June 2, 2020 report
Research finds some AI advances are over-hyped
Is it possible some instances of artificial intelligence are not as intelligent as we thought?
Call it artificial artificial intelligence.
A team of computer graduate students reports that a closer examination of several dozen information retrieval algorithms hailed as milestones in artificial research were in fact nowhere near as revolutionary as claimed. In fact, AI used in those algorithms were often merely minor tweaks of previously established routines.
According to graduate student researcher Davis Blalock at the Massachusetts Institute of Technology, after his team examined 81 approaches to developing neural networks commonly believed to be superior to earlier efforts, the team could not confirm that any improvement, in fact, was ever achieved.
"Fifty papers in," Blaclock said, "it became clear that it wasn't obvious what the state of the art even was."

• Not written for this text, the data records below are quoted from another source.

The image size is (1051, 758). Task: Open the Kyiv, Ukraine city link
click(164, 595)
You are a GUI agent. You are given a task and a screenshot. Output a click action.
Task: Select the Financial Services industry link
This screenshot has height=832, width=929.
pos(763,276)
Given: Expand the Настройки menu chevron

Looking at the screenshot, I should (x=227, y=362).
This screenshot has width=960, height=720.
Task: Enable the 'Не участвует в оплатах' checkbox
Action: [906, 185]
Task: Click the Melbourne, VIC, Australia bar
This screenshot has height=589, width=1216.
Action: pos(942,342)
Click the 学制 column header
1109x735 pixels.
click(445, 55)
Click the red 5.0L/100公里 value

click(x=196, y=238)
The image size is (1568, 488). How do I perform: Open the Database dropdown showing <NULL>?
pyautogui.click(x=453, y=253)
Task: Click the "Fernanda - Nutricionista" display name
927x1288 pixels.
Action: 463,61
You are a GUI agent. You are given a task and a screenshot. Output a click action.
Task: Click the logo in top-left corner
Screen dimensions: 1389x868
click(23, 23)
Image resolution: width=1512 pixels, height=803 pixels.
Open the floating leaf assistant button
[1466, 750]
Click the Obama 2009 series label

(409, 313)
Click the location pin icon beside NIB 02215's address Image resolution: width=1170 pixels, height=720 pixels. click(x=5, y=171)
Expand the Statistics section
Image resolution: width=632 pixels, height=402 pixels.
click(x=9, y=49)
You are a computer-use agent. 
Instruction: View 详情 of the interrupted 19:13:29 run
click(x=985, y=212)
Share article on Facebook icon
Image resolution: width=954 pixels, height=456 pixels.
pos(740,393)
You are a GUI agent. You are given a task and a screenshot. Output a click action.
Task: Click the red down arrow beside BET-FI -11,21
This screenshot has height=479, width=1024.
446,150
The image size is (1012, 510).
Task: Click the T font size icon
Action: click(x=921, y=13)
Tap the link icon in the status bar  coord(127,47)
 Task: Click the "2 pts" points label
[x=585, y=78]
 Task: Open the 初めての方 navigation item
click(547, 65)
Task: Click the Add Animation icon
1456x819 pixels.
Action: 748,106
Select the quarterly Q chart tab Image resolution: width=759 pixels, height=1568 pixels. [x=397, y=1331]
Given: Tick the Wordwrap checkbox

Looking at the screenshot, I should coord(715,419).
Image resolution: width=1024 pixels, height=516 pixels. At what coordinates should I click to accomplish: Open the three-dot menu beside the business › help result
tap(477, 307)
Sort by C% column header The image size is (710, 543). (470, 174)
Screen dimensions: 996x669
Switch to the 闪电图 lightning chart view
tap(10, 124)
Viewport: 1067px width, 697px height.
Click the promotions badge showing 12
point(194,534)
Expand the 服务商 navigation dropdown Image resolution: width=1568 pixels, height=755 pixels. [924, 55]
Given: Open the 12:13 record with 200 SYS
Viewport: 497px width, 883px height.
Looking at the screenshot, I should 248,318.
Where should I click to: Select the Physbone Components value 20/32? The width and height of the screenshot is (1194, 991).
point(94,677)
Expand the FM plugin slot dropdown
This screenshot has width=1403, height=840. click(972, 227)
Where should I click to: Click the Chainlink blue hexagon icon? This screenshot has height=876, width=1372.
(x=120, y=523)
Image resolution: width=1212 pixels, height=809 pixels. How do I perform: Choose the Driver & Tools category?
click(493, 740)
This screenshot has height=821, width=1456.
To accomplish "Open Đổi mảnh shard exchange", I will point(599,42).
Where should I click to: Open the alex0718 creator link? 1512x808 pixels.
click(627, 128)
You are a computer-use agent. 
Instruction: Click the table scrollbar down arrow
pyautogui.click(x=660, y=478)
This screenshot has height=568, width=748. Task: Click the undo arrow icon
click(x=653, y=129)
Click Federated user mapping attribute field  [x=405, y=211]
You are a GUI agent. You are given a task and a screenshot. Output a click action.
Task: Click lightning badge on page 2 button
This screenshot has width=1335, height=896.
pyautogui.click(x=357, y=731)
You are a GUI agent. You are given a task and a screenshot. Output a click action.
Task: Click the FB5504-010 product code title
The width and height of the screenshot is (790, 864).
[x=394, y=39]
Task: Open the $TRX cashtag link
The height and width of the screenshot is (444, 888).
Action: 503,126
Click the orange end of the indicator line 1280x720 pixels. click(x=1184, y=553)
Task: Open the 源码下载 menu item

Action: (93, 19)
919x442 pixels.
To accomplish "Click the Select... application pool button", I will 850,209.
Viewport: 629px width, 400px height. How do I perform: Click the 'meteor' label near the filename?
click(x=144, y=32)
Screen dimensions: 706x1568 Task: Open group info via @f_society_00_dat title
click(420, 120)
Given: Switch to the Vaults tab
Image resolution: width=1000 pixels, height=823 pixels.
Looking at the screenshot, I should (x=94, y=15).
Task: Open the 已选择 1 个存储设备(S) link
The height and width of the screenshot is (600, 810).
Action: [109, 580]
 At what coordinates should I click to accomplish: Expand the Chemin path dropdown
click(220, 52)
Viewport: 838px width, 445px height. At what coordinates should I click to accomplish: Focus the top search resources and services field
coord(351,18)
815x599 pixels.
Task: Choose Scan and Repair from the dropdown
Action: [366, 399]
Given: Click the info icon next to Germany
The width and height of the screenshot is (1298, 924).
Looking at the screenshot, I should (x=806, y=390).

Much credit for advances in artificial intelligence over the past decade lies with improvements in hardware such as graphics processors, computer processing units and cameras that allowed for exponential growth in complex search projects, facial recognition, photography, language translation and voice recognition as well as breakthroughs in ever-more fantastic visualizations of virtual reality games. Algorithmic improvements have certainly assisted as well.
But the MIT team says at least some improvements in AI algorithms have been illusory.
They found, for instance, that with minor tweaks on long-established AI algorithms, the old procedures worked essentially as well as the highly touted "new-and-improved" ones. In several instances, newer AI models were in fact found to be inferior to older approaches.
An article in Science magazine assessing the study cites a meta-analysis of information retrieval algorithms used in search engines over a decade though 2019 and found "the high mark was actually set in 2009." Another study of neural network recommendation systems used by streaming services determined that six of the seven procedures used failed to improve upon the simpler algorithms devised years earlier.
Blalock points to inconsistencies in techniques used to compare algorithms, leaving the accuracy of claims that one approach is better than another open to question.
In fact, it is the inability to properly compare and assess competing approaches that is largely to blame for apparent lack of significant progress in some areas of AI over the past decade, according to one MIT computer scientist. John Guttag, Blalock's Ph.D. adviser, said, "It's the old saw, right? If you can't measure something, it's hard to make it better."
Zico Kolter, a computer scientist at Carnegie Mellon University, speculates that there is greater motivation and social reward to affix one's name to a new algorithm than to merely patch and tweak older, established methods.
He studied image-recognition models that were programmed to resist what are called adversarial attacks by hackers. Such an attack uses subtly altered code to bypass system security. An early approach called projected gradient descent (PGD) fended off such attacks by training an AI system to distinguish between authentic and fake examples of code. It was considered a sound approach, but was supposedly bypassed by newer and better protocols. However, Kolter's team of researchers found that a simple tweak on the older PGD approach made it virtually indistinguishable in effectiveness compared with the newer methods.
"It's pretty clear that PGD is actually just the right algorithm," Kolter said. "It's the obvious thing, and people want to find overly complex solutions."